→ **DOCUMENT SEGMENT**

-------------------------

As of today, brands using Freckle’s offline attribution solutions will be able to take advantage of Tapad’s Device Graph for more granular attribution data. The collaboration will also combine Freckle’s persistent location data with Tapad’s proprietary cross-device technology, giving brands better information about how media being consumed across mobile and desktop devices is impacting real world sales at physical stores.

Tapad’s Device Graph is used by media companies, direct brand marketers, agencies and other vendors across multiple verticals. With this new partnership in place, Freckle’s large retail clients will have the ability to monitor consumer behaviors and determine which channels are most successful in driving sales.

“This is important for international brands who are not looking for a single solution in every market, but rather a common methodology in every market that they operate in — Freckle can now provide offline attribution in any and all markets a brand is in,” says Freckle IoT CEO Neil Sweeney.

Cross-device measurement has become increasingly relevant in recent years, and Sweeney sees this new partnership between Freckle and Tapad as a natural extension of that trend. He says a number of firms have been working on cross-device to look at how individuals on various devices ultimately migrate to physical locations.

“In this case, we are taking two best in class solutions — Tapad at cross-device and Freckle at offline attribution — and putting them together,” he says. “This is seamless and powerful.”

Today’s news comes just five months after Freckle announced another major partnership with Cisco, in a move that saw Freckle tapping into Cisco’s Meraki access points. As part of that partnership, Freckle also became a member of Cisco’s Solution Partner Program.

-------------------------

→ **DATA EXCERPT**

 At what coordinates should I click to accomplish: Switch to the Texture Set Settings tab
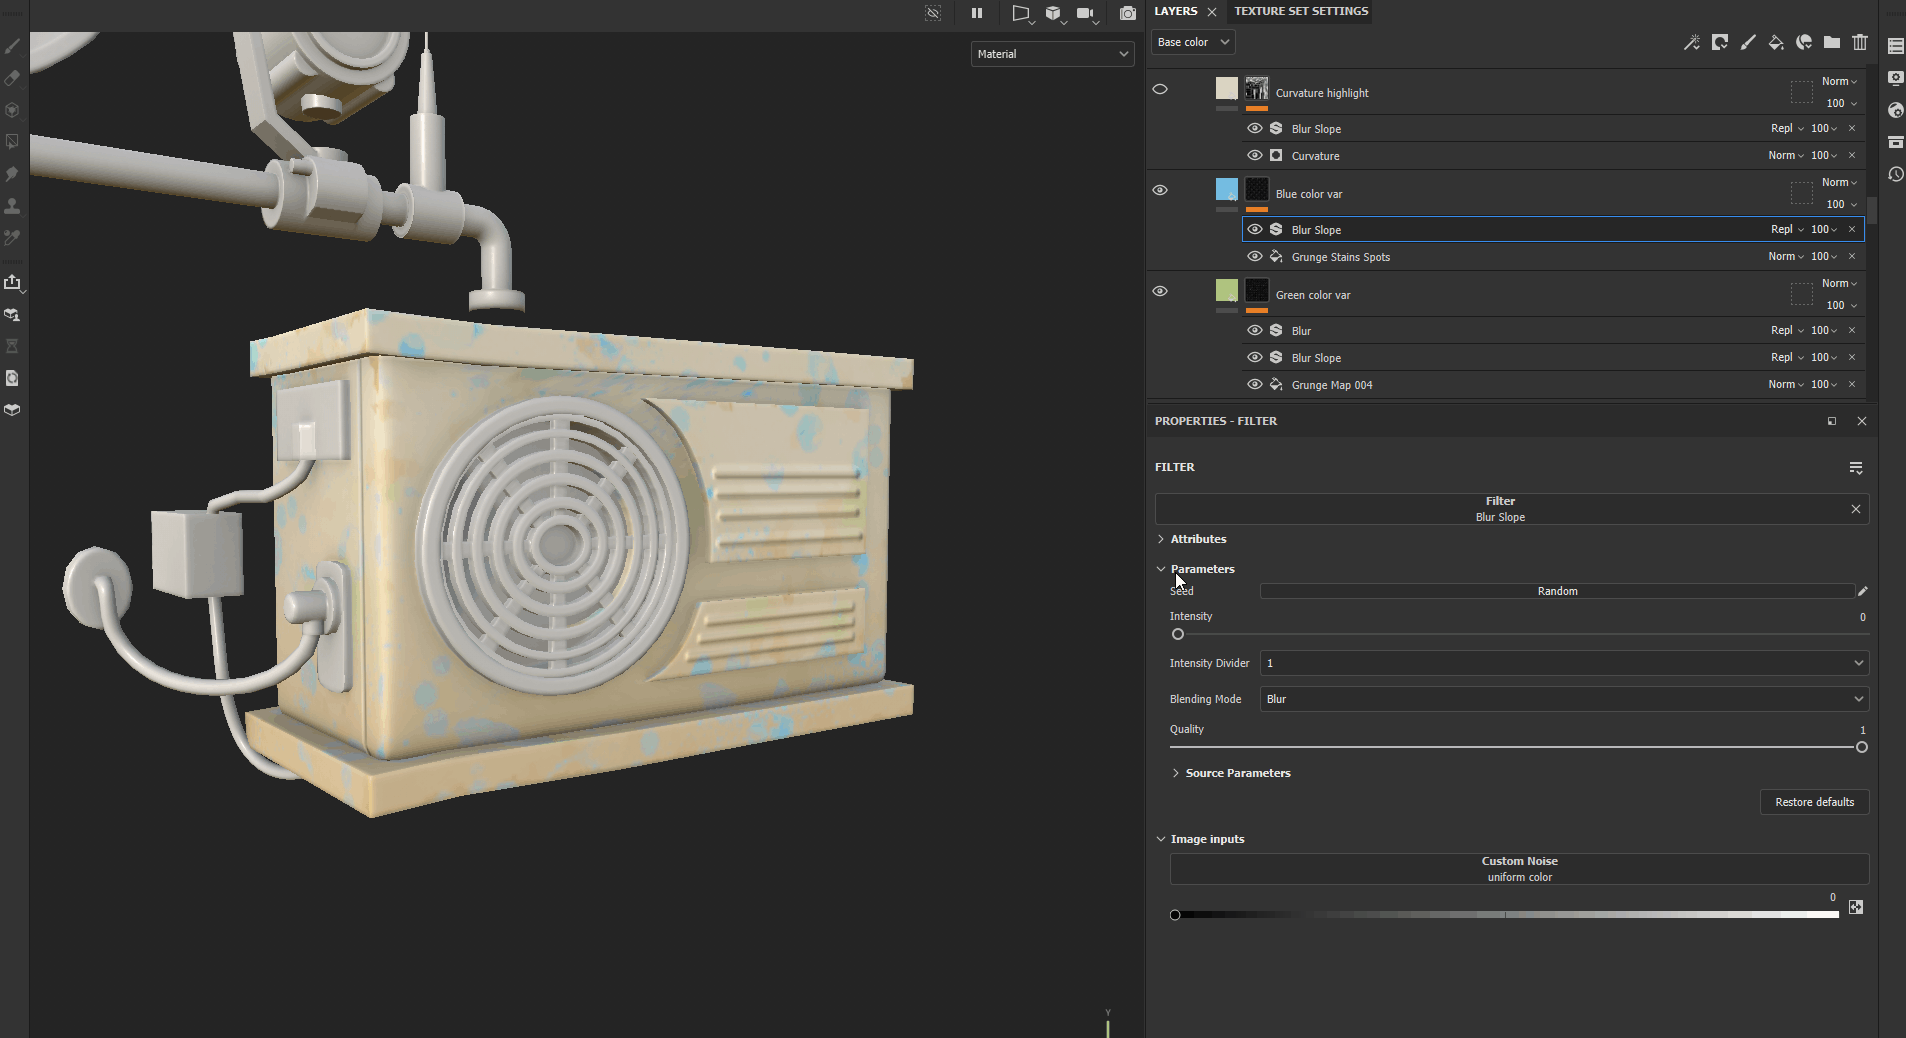1300,11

-------------------------

→ **WORK TO COMPLETE**
Rewrite the paragraph beginning "Tapad’s Device Graph is used by" from the Freckle and Tapad partnership article above as a short bulleted list that keeps its main facts.

→ **REPLY TO THE EXERCISE**
- Tapad’s Device Graph is used by media companies, direct brand marketers, agencies and other vendors across multiple verticals.
- Under the new partnership, Freckle’s large retail clients can monitor consumer behaviors.
- They can also determine which channels are most successful in driving sales.